Our society and policy makers are eager to promote the sale of alcohol and chastise marijuana, even though “alcohol is one of the most pressing public health issues in the United States.[12] According to the Centers for Disease Control and Prevention, close to 88,000 Americans died each year from alcohol-related causes, much higher than the 64,000 annual deaths related to drug overdoses.[13] According to the DEA, “no death from overdose of marijuana has been reported,” yet we are quick to construct negative propaganda around the commodity, impeding our entrepreneurs and our economy

from capitalizing on this emerging market.[14]
Our nation has been built on the principles of the free market and not on moral values. Our policy makers must listen to new generations of constituents that see the world very differently and that do not see marijuana as a taboo. Traditionalist views should be replaced by market-driven views that could then be translated into economic development opportunities for the future of our state.

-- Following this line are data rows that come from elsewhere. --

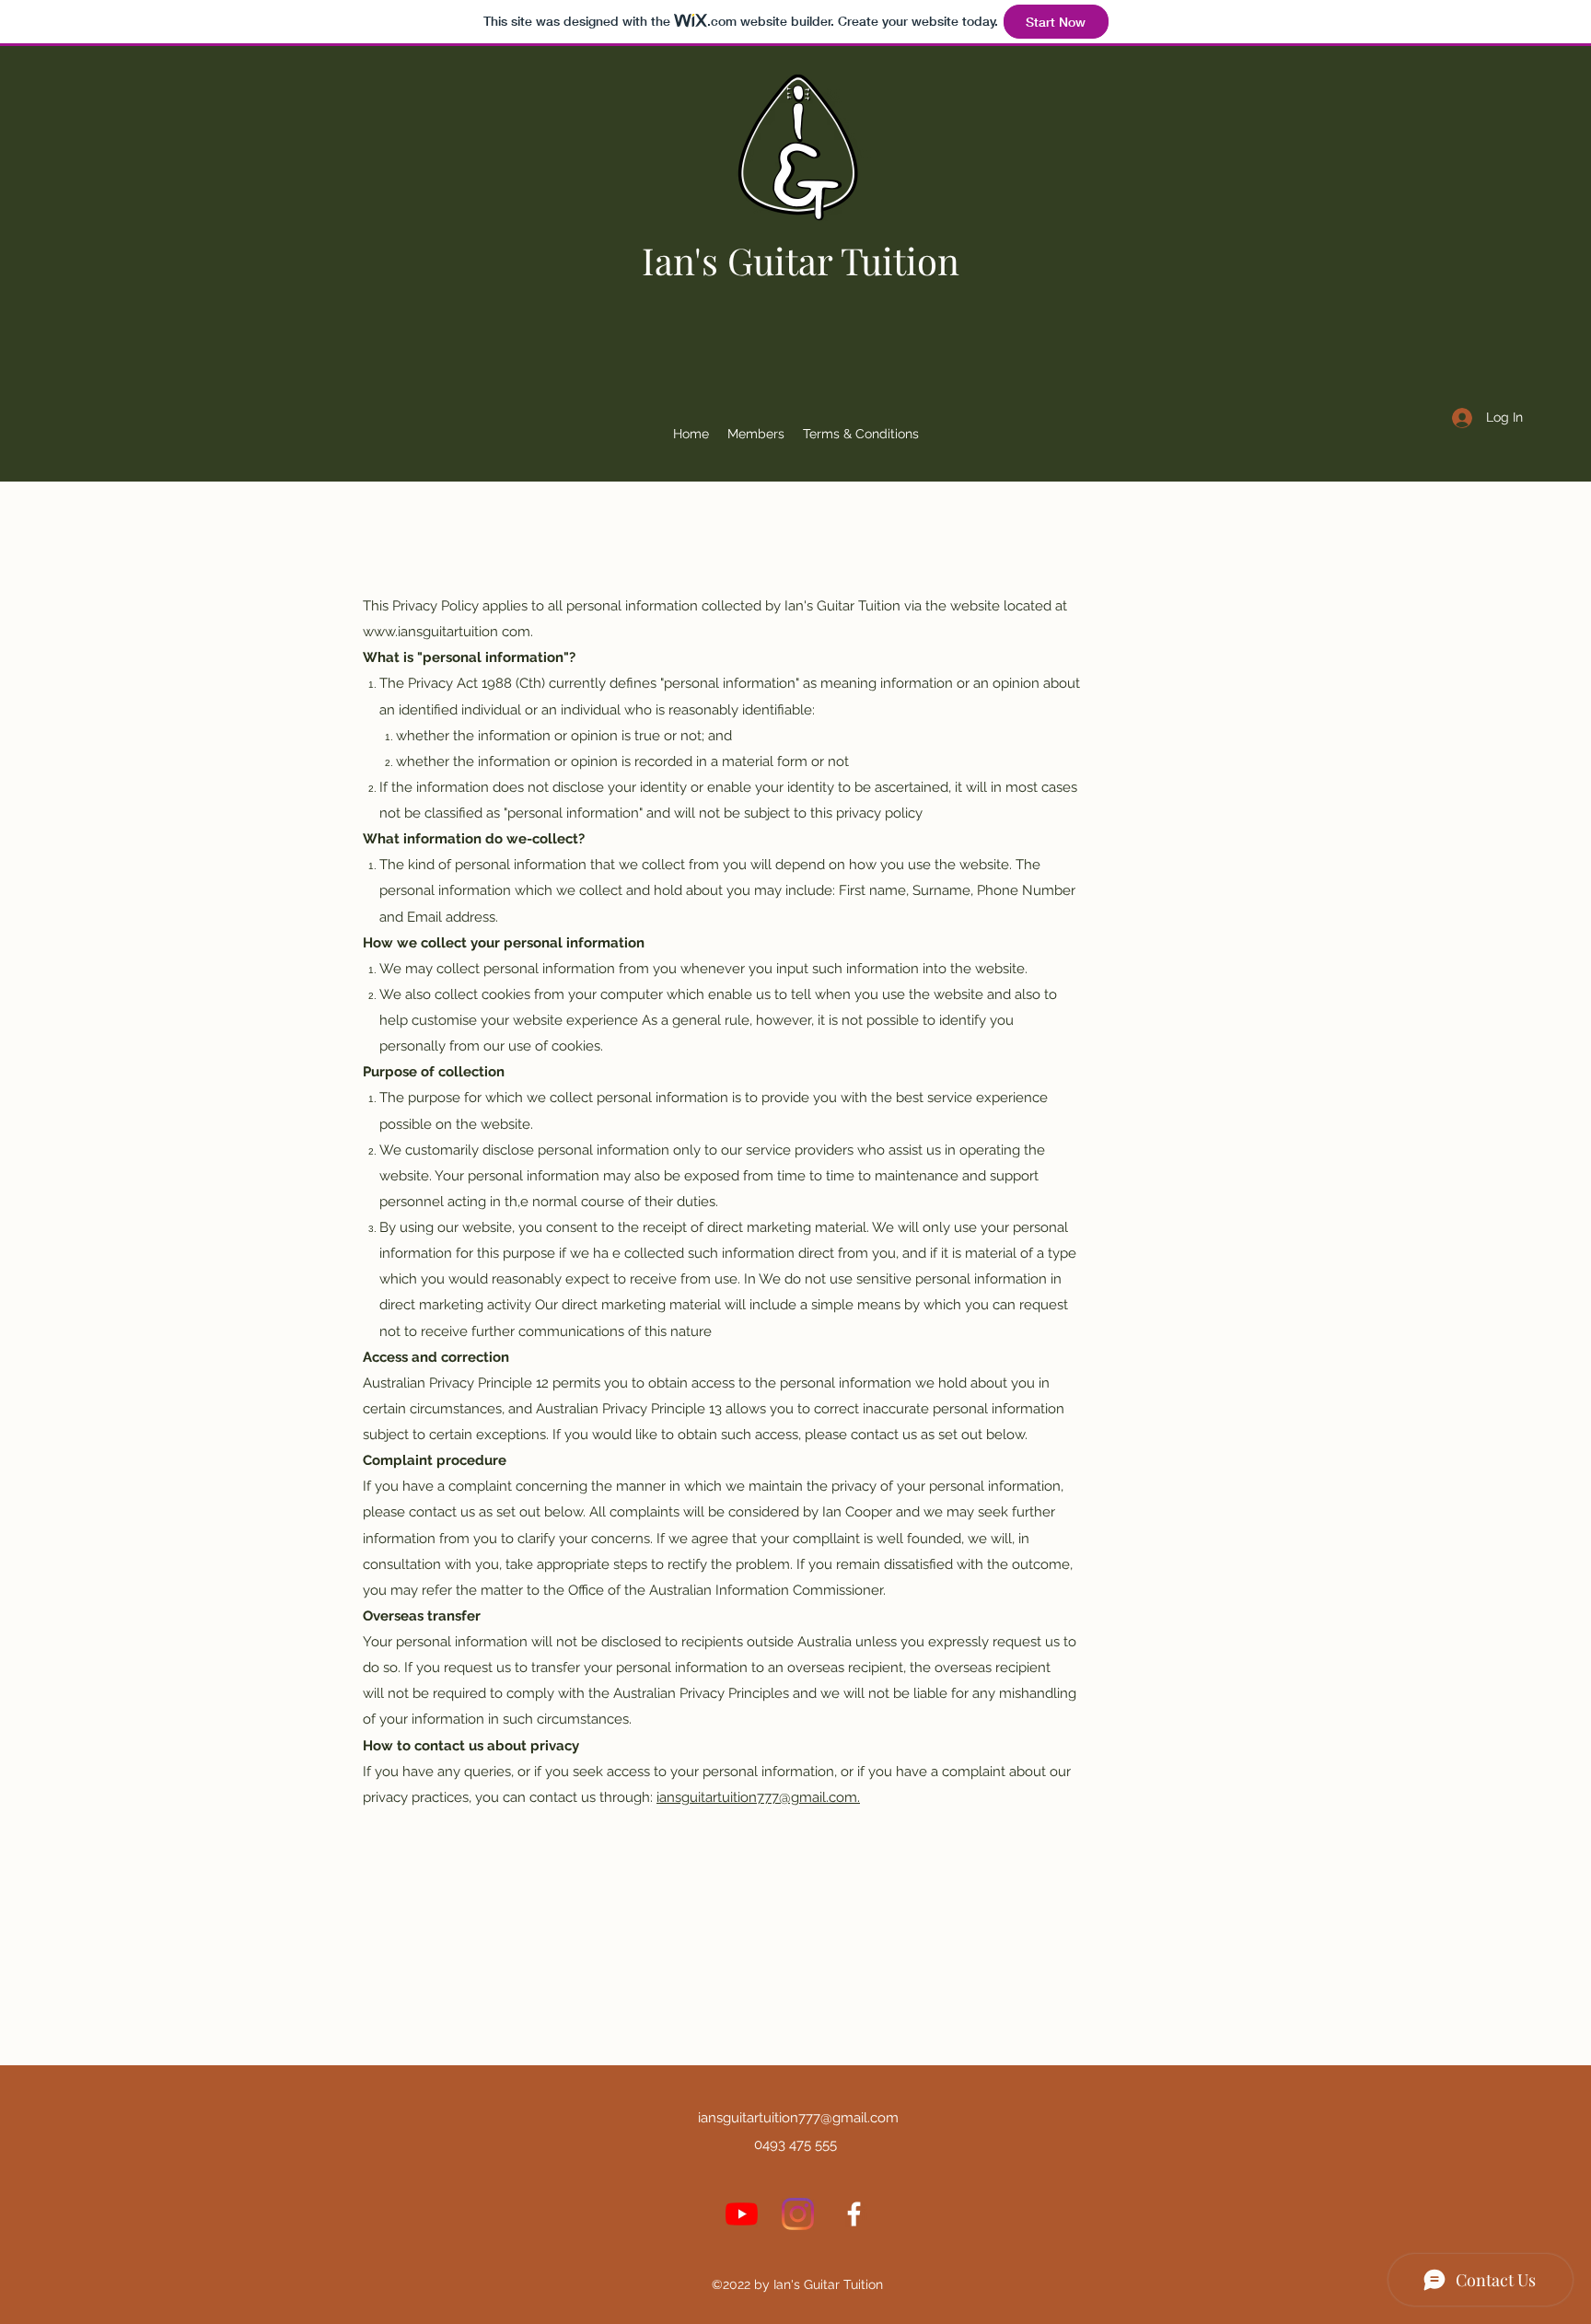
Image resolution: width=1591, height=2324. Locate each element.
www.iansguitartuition (430, 631)
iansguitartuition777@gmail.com (798, 2117)
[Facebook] (854, 2214)
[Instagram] (798, 2214)
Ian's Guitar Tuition (800, 260)
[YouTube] (742, 2214)
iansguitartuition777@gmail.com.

If we agree that the future of our nation and our state remains in the hand of the invisible hand of the market, as it has always been, should we continue to gamble on moral constructs of the past or pursue the opportunities of the market? I ask our governor to stop playing the moral card and instead follow the signals of the market as he did when he was a businessman. Are we going to wait until the Canadians corner us in the global market and the other states within our Union control our own internal market? Is our federal government going to allow the Canadian government-business partnership to once gain fill in the gap as they have historically done or are we going to take matters into our own hands? What good is it to have six marijuana plants growing in our back yard when other global stakeholders are capitalizing on the global commercialization of the commodity?

We need a regulatory system that allows our business sector to actively participate in the market. This is a game changer and our obstructionist policy makers are forcing us to watch it develop from the sidelines.